TASK BRIEF:
Tell how many lines of the entries below include the string "panel". Respond with the number alone.

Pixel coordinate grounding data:
★ ★ ★

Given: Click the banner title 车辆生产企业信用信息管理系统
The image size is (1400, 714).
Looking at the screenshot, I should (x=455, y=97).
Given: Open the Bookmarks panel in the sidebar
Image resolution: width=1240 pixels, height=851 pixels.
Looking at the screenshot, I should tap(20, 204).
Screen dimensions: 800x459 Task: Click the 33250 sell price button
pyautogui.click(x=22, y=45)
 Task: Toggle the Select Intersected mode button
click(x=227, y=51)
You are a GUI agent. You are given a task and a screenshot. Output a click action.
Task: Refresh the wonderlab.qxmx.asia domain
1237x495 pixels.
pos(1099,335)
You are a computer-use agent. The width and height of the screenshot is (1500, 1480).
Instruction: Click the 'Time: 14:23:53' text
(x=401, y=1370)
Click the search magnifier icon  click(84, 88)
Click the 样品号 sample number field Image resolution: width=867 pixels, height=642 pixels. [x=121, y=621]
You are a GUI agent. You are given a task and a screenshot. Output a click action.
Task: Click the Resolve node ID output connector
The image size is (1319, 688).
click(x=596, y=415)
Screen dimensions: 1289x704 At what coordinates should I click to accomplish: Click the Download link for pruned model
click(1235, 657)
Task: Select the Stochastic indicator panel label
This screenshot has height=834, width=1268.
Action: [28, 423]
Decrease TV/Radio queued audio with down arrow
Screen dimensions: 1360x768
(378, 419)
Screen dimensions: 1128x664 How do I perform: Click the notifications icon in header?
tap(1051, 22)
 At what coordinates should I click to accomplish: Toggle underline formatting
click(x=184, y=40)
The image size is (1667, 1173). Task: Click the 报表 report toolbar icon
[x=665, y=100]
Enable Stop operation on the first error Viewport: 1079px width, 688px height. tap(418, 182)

★ ★ ★

ANSWER TO THIS TASK:
2